「むしろ会話が増えた」
「正直、いてほしいときというのはあるんです」
そう話すのは三菱東京UFJ銀行人事部企画グループ次長の佐伯哲哉氏。
「在宅勤務をしている行員は電話を取らないから集中できますが、その行員宛ての電話は別の行員が取っているのです。突発的な事態が発生した際には、周囲のサポートが必要。そのためには事前にお互いの業務を理解し、何かあったときに適切な対応ができなければいけません」
そのため、「上司は部下の仕事に、より食い込むようになった」(佐伯氏)。もちろん、これまでも職場にコミュニケーションがなかったわけではない。しかし、特にトラブルもなく、安定しているときほど、常に目を配ろうとする意識はおろそかになりがちだ。佐伯氏は「在宅勤務制度を導入したことで、むしろ、これまでの自分たちのコミュニケーションは不足していたのではないか、ということに気がつきました」と話す。
リクルートホールディングス働き方変革推進室室長の林宏昌氏は、従来のコミュニケーションに異を唱える。
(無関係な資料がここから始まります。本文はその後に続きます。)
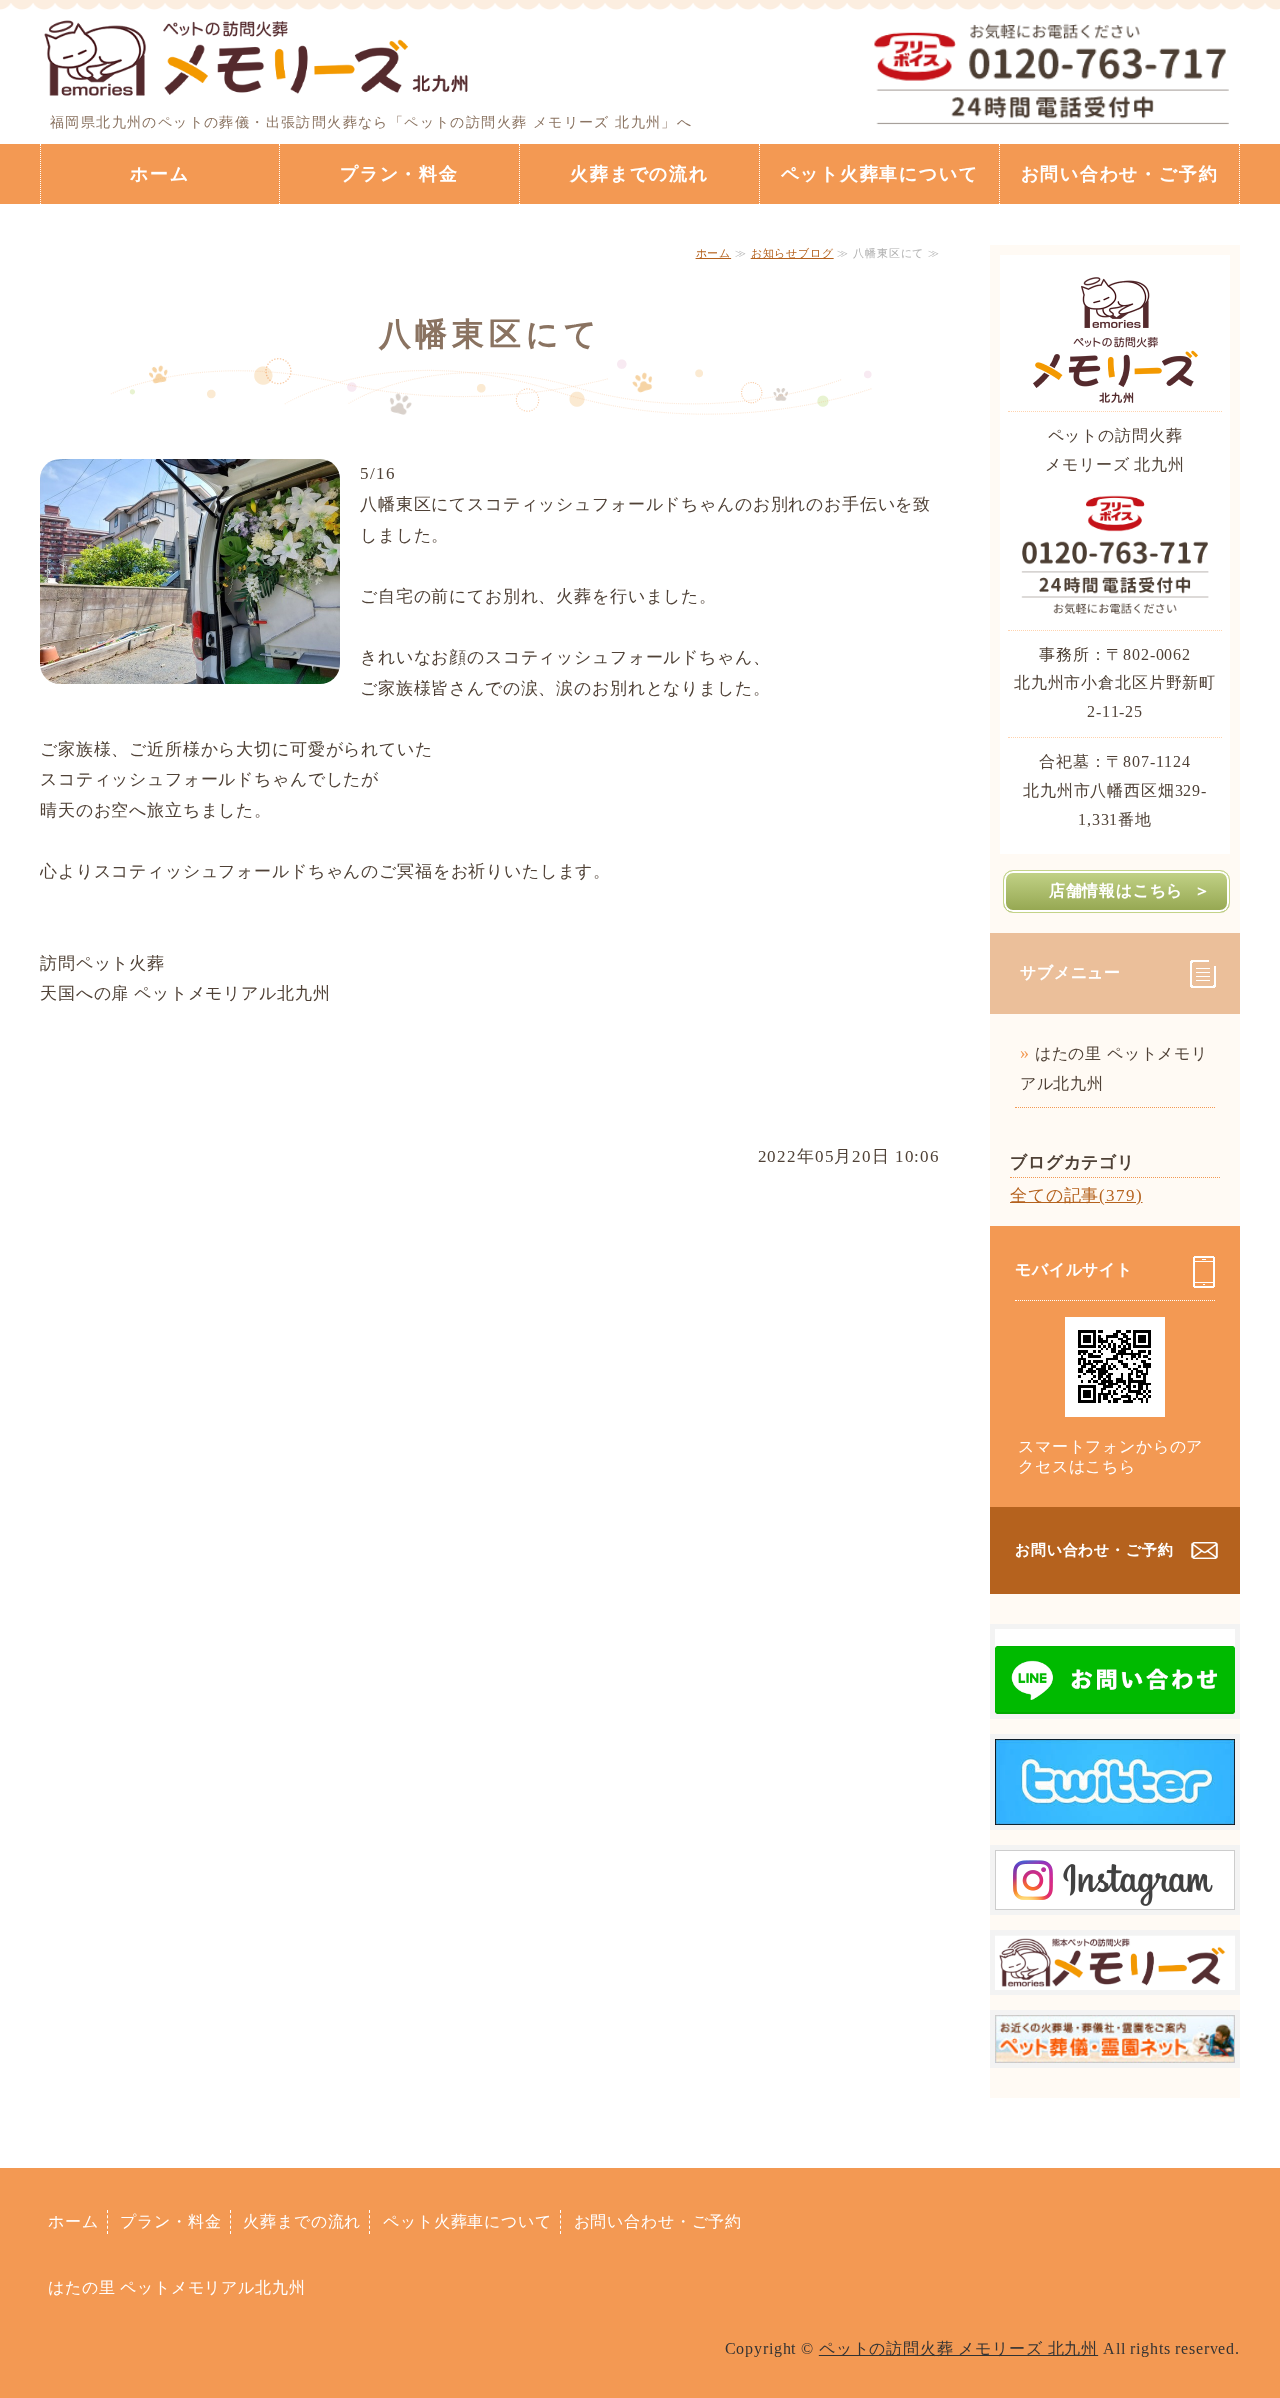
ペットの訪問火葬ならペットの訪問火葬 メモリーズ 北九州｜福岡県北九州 (257, 55)
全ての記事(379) (1076, 1195)
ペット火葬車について (880, 174)
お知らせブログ (792, 253)
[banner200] (1115, 2046)
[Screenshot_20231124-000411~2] (1115, 1973)
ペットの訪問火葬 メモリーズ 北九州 (958, 2348)
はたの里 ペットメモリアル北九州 (1114, 1068)
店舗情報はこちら (1116, 890)
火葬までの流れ (639, 174)
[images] (1115, 1697)
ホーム (159, 174)
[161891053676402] (1115, 1893)
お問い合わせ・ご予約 (1120, 174)
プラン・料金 (399, 174)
「これまでは大部屋に一堂に会して、ワイガヤで話し合うことがよしとされてきました。そこで何かが決められることも多かった。でも、むしろ会話を聞き逃した人にとっては、不公平なんじゃないか」
コミュニケーションを円滑にするためには、「オフィスにいてもいなくても、必要な情報には平等にアクセスできなければいけません」と林氏は続ける。そのために進めているのが、情報のデジタル化だ。同社では社内連絡の際、会話やメールではなく、みなで見ることができるチャットツールを使うことが増えている。
「向かいに座っていても、これはみんなでシェアしたほうがいいなと思ったら、あえてチャット上で会話します。世の中の情報はおよそグーグルで検索できますが、社内の情報も、個人のPCに入っているものも含め、みなが検索できるようにしておくことが大事です」
自身も積極的に制度を活用する林氏の目下の課題は、一部の決裁にまだ紙の書類を使ったワークフローが残っていること。
「たまにですが、ハンコを押すためだけに出社することがあるんです」と苦笑する。